American oncologist and clinical trialist

Mary Lou McMaster is an American oncologist and clinical trialist who researches familial cancer genetics. She is a senior clinical trial specialist at the National Cancer Institute and a captain in the United States Public Health Service Commissioned Corps.

== Life ==
McMaster received her M.D. from the Wake Forest School of Medicine. She completed residency training in internal medicine and a fellowship in medical oncology at Vanderbilt University.
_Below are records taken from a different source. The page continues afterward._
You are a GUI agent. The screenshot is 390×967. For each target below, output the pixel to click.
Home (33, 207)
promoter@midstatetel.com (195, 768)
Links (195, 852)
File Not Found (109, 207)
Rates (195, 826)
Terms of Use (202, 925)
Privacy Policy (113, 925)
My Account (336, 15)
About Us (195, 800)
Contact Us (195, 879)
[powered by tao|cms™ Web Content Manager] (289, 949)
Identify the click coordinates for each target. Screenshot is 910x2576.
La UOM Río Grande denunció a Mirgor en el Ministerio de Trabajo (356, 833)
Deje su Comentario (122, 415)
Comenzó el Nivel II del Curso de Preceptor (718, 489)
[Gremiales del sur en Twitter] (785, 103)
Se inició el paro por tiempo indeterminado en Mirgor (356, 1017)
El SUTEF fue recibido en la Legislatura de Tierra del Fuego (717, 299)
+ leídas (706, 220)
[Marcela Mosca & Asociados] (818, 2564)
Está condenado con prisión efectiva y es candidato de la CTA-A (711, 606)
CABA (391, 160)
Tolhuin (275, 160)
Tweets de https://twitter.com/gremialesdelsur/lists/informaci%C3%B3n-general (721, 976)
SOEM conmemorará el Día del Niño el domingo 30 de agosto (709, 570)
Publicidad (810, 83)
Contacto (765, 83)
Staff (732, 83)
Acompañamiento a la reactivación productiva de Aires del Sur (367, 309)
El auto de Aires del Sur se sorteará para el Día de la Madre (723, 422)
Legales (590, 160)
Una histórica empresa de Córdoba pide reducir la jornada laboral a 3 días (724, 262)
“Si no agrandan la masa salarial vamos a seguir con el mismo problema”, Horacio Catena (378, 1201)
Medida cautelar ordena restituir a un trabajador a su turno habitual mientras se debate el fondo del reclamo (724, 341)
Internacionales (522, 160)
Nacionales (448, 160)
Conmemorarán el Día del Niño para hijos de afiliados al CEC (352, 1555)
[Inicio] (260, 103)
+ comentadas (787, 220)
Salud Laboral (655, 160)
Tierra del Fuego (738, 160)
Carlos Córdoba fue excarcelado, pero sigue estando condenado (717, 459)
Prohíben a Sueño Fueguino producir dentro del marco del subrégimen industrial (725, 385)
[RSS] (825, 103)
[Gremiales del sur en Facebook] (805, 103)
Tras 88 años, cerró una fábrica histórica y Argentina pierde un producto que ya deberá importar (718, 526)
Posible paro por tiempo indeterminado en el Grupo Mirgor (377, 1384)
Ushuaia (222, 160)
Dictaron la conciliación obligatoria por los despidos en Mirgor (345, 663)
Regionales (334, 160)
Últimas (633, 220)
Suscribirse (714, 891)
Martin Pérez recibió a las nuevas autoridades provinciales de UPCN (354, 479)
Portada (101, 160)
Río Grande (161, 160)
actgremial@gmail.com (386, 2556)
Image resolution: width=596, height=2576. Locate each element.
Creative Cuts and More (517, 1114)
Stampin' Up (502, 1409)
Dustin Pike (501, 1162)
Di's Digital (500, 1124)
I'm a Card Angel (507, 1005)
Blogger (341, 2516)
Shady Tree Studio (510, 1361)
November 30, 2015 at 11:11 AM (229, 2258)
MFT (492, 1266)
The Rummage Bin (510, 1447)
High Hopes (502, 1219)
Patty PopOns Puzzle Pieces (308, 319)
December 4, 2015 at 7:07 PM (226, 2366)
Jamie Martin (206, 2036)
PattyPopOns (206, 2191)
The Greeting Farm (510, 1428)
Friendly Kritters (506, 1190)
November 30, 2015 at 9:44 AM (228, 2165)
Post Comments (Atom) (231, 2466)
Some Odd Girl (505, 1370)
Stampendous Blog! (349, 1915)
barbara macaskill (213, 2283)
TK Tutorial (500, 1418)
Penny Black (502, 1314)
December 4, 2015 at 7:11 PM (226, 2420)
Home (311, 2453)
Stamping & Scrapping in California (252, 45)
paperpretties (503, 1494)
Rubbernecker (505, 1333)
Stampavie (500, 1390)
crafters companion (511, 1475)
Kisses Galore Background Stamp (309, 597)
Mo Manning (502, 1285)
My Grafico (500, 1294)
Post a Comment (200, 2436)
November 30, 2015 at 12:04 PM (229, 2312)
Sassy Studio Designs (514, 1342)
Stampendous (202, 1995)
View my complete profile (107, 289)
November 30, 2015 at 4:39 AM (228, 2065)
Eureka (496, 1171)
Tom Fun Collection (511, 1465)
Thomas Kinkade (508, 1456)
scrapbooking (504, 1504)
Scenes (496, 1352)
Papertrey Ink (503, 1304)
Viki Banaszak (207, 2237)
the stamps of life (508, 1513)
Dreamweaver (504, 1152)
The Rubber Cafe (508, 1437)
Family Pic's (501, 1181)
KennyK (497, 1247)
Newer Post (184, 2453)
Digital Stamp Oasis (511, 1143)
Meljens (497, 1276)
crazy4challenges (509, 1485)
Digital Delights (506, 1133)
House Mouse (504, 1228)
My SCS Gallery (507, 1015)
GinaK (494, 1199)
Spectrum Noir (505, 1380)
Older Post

Following a postdoctoral fellowship in cellular biology at the UNC Lineberger Comprehensive Cancer Center, she came to the National Institutes of Health (NIH), where she completed training in clinical medical genetics.

McMaster joined the National Cancer Institute (NCI) as a clinical research fellow in the then-genetic epidemiology branch in the division of cancer epidemiology and genetics. She researched cancer genetics with an emphasis on familial cancer syndromes. McMaster was promoted to staff clinician in 2002, and transferred to the clinical genetics branch (CGB) in 2016. She is a commissioned officer in the United States Public Health Service Commissioned Corps and was promoted to captain in 2012. McMaster is a senior clinical trial specialist. She researches Waldenström macroglobulinemia, lymphoproliferative disorders, testicular cancer, and DICER1 syndrome. McMaster presents at International Waldenstrom's Macroglobulinemia Foundation meetings.